*TASK OBJECTIVE*: Starting with the line containing "[Email to a Friend] (658, 782)" and going on through the line containing "Am citit şi sunt de acord cu (547, 2308)", return the lines of the data below exactly, and only those.
START GIVEN ENTRIES
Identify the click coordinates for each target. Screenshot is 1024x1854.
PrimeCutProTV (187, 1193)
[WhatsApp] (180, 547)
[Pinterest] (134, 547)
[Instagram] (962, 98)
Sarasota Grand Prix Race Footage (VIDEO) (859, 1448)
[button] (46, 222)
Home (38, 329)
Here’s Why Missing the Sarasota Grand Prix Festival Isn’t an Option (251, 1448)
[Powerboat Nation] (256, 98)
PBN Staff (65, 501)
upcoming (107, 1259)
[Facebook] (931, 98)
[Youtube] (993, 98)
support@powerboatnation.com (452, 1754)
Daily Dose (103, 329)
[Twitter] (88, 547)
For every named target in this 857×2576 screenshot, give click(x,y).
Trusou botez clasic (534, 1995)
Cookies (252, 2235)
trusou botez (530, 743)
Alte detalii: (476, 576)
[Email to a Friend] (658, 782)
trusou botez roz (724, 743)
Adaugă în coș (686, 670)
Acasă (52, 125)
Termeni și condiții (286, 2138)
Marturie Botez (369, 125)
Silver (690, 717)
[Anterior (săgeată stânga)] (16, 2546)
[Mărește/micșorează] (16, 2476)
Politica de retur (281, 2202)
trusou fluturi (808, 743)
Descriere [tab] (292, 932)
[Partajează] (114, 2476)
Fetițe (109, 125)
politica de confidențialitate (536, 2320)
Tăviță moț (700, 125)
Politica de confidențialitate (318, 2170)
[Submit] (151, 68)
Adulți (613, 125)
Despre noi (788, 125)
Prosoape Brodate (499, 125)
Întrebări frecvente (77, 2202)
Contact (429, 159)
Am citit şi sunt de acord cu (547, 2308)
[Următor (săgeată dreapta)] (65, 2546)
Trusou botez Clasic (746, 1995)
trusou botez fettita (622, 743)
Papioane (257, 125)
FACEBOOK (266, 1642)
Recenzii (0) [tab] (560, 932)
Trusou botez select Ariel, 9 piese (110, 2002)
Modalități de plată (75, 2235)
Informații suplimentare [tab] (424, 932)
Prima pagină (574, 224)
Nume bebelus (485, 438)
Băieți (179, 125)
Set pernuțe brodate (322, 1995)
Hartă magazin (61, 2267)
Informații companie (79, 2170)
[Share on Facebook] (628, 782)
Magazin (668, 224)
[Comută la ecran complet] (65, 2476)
END GIVEN ENTRIES
*SOLUTION*:
[Email to a Friend] (658, 782)
trusou botez roz (724, 743)
Adaugă în coș (686, 670)
Acasă (52, 125)
Termeni și condiții (286, 2138)
Marturie Botez (369, 125)
Silver (690, 717)
[Anterior (săgeată stânga)] (16, 2546)
[Mărește/micșorează] (16, 2476)
Politica de retur (281, 2202)
trusou fluturi (808, 743)
Descriere [tab] (292, 932)
[Partajează] (114, 2476)
Fetițe (109, 125)
politica de confidențialitate (536, 2320)
Tăviță moț (700, 125)
Politica de confidențialitate (318, 2170)
[Submit] (151, 68)
Adulți (613, 125)
Despre noi (788, 125)
Prosoape Brodate (499, 125)
Întrebări frecvente (77, 2202)
Contact (429, 159)
Am citit şi sunt de acord cu (547, 2308)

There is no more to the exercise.